Elle s’arrêta brusquement, prêta l’oreille, et lorsque la porte s’ouvrit, elle baissa vers la terre un regard glacé.

– Francine, dit M. de Clergerie en rougissant, Madame fera son tour de promenade aujourd’hui un peu plus tôt que d’habitude. Prenez garde au grand soleil, veillez bien à suivre le côté gauche de l’avenue. Vous tournerez au carrefour, et vous reviendrez tranquillement par la charmille et le bois de noisetiers. Si Madame veut s’asseoir à l’ombre, il sera bon de porter sa capeline et de la jeter à ce moment sur ses épaules.

Tandis qu’il parlait, la vieille dame, soudain livide, et probablement humiliée jusqu’au fond de sa pauvre âme obscure, redressait sa petite taille, s’efforçait de cacher sous son châle le tremblement de ses mains. Elle parut enfin se calmer.

– Je regrette de vous déranger de si bonne heure, Francine, dit-elle, et un jeudi encore ! Il y a tant d’ouvrage ! Nous aurons la lessive demain. Je...

Elle se caressait lentement les tempes du bout de ses doigts pointus, peut-être pour retenir une minute de plus, ou ressaisir, dans sa cervelle exténuée, les idées devenues si légères, sans forme, sans poids, sans couleur, ou tout à coup impétueuses et bourdonnantes, comme des mouches.

– Je verrai où en est le maçon. Qu’il attende une semaine et le voilà pris par son travail en ville, nous ne l’aurons plus. C’est chaque fois ainsi, à cette époque de l’année, tu sais bien... Jadis nous allions chercher nous-mêmes notre provision à la briqueterie ; juge un peu : le cent de briques nous revenait à dix sous. La grange des Deruault, avec la toiture, nous a coûté trois mille francs.

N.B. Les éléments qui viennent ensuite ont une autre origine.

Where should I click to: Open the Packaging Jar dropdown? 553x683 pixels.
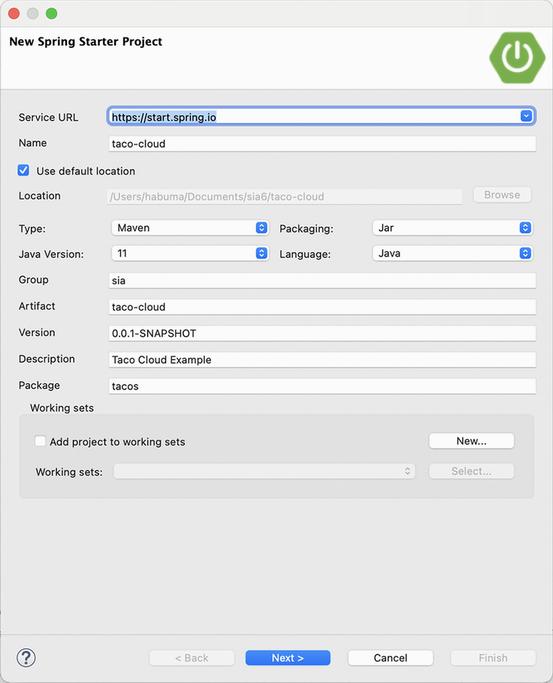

De nouveau ses mains se mirent à trembler de fatigue, et disparurent sous le tricot de laine. D’un dernier effort qui fit sourire cruellement la fille aux cheveux jaunes, elle pinça fortement les lèvres pour arrêter les paroles absurdes, les mots dangereux qu’elle sentait venir, que sa volonté ne contrôlerait plus, et, le front moite, le regard trouble mais encore dur, elle salua son fils d’un sourire et disparut à petits pas, impénétrable.

M. de Clergerie rappela Francine d’un geste, et à voix basse :

– Laissez Madame prendre les devants, à son aise, n’ayez pas l’air de la surveiller, n’approchez qu’à bon escient. Une fois de plus, je vous prie aussi de ne parler devant elle, entre vous, qu’avec précaution. La vieillesse a sans doute beaucoup affaibli sa mémoire, mais l’intelligence et la volonté restent intactes ; elle comprend tout, peut tout comprendre, au moment même où vous vous y attendrez le moins. N’est-ce pas ? Je sais que je puis avoir confiance en vous, Francine... Et veuillez aussi prévenir Mademoiselle que je désire la voir, dès son retour de la messe.

– Bien, monsieur... Je promets à Monsieur... Monsieur peut compter... répétait la fille en agitant comiquement sa tête ronde, d’un air sagace.

Elle s’échappa, rejoignit sa maîtresse sur le seuil de la cuisine, et avec le plus grand calme, sans élever ni baisser la voix, dit simplement :

– Tu finiras l’escalier, François, il faut que je promène le chameau.

Le valet de chambre montra un instant son visage blême, et fixa de nouveau les yeux sur ses belles savates de cuir grenat :

– Ça va, dit-il. Tâche de la flanquer dans la mare aux grenouilles. T’auras le bonjour d’Alexis.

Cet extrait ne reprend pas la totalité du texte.